[BEGIN Given information]
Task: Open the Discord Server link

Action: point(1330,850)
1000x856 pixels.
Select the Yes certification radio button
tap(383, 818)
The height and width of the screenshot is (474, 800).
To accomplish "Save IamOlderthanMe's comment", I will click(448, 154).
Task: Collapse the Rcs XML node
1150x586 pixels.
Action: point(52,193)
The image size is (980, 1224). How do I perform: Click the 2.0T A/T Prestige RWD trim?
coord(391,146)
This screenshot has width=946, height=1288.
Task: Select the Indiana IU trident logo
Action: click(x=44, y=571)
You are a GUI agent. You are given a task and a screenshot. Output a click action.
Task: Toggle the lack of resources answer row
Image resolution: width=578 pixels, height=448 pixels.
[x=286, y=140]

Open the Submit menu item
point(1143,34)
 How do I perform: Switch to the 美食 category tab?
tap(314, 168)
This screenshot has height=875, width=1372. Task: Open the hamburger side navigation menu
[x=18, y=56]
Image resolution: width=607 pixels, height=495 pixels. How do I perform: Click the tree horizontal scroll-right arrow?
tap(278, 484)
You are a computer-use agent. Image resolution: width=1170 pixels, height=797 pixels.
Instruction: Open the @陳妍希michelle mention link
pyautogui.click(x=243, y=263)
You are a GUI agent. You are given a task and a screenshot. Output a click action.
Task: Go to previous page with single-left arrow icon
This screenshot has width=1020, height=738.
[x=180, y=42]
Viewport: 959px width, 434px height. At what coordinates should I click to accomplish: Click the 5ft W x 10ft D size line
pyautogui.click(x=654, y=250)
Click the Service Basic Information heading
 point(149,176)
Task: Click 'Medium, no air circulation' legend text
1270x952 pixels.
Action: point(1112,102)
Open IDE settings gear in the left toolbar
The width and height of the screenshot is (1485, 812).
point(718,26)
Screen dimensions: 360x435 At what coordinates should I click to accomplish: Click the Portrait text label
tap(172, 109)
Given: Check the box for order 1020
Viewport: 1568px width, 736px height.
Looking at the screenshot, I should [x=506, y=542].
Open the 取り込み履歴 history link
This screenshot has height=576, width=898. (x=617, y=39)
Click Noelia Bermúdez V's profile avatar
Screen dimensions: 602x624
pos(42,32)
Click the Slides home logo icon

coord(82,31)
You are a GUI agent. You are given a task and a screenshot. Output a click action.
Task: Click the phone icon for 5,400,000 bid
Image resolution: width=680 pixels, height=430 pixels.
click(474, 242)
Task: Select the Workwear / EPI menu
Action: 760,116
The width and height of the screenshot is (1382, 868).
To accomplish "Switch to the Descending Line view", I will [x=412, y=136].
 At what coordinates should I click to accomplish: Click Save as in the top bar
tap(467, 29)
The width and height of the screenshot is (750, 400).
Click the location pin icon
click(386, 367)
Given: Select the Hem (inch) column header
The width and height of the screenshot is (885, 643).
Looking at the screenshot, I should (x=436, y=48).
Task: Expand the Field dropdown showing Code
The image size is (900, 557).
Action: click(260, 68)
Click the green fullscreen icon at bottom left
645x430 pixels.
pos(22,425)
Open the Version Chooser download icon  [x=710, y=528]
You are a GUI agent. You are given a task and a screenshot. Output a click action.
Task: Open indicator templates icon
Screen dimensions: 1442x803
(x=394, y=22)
[END Given information]
Change every "GUI agent" in the items above to "interface agent". Write all the items out again and keep everything else the same.

Task: Open the Discord Server link

Action: point(1330,850)
1000x856 pixels.
Select the Yes certification radio button
tap(383, 818)
The height and width of the screenshot is (474, 800).
To accomplish "Save IamOlderthanMe's comment", I will click(448, 154).
Task: Collapse the Rcs XML node
1150x586 pixels.
Action: point(52,193)
The image size is (980, 1224). How do I perform: Click the 2.0T A/T Prestige RWD trim?
coord(391,146)
This screenshot has width=946, height=1288.
Task: Select the Indiana IU trident logo
Action: click(x=44, y=571)
You are a interface agent. You are given a task and a screenshot. Output a click action.
Task: Toggle the lack of resources answer row
Image resolution: width=578 pixels, height=448 pixels.
[x=286, y=140]

Open the Submit menu item
point(1143,34)
 How do I perform: Switch to the 美食 category tab?
tap(314, 168)
This screenshot has height=875, width=1372. Task: Open the hamburger side navigation menu
[x=18, y=56]
Image resolution: width=607 pixels, height=495 pixels. How do I perform: Click the tree horizontal scroll-right arrow?
tap(278, 484)
You are a computer-use agent. Image resolution: width=1170 pixels, height=797 pixels.
Instruction: Open the @陳妍希michelle mention link
pyautogui.click(x=243, y=263)
You are a interface agent. You are given a task and a screenshot. Output a click action.
Task: Go to previous page with single-left arrow icon
This screenshot has width=1020, height=738.
[x=180, y=42]
Viewport: 959px width, 434px height. At what coordinates should I click to accomplish: Click the 5ft W x 10ft D size line
pyautogui.click(x=654, y=250)
Click the Service Basic Information heading
 point(149,176)
Task: Click 'Medium, no air circulation' legend text
1270x952 pixels.
Action: point(1112,102)
Open IDE settings gear in the left toolbar
The width and height of the screenshot is (1485, 812).
point(718,26)
Screen dimensions: 360x435 At what coordinates should I click to accomplish: Click the Portrait text label
tap(172, 109)
Given: Check the box for order 1020
Viewport: 1568px width, 736px height.
Looking at the screenshot, I should [x=506, y=542].
Open the 取り込み履歴 history link
This screenshot has height=576, width=898. (x=617, y=39)
Click Noelia Bermúdez V's profile avatar
Screen dimensions: 602x624
pos(42,32)
Click the Slides home logo icon

coord(82,31)
You are a interface agent. You are given a task and a screenshot. Output a click action.
Task: Click the phone icon for 5,400,000 bid
Image resolution: width=680 pixels, height=430 pixels.
click(474, 242)
Task: Select the Workwear / EPI menu
Action: 760,116
The width and height of the screenshot is (1382, 868).
To accomplish "Switch to the Descending Line view", I will [x=412, y=136].
 At what coordinates should I click to accomplish: Click Save as in the top bar
tap(467, 29)
The width and height of the screenshot is (750, 400).
Click the location pin icon
click(386, 367)
Given: Select the Hem (inch) column header
The width and height of the screenshot is (885, 643).
Looking at the screenshot, I should (x=436, y=48).
Task: Expand the Field dropdown showing Code
The image size is (900, 557).
Action: click(260, 68)
Click the green fullscreen icon at bottom left
645x430 pixels.
pos(22,425)
Open the Version Chooser download icon  [x=710, y=528]
You are a interface agent. You are given a task and a screenshot. Output a click action.
Task: Open indicator templates icon
Screen dimensions: 1442x803
(x=394, y=22)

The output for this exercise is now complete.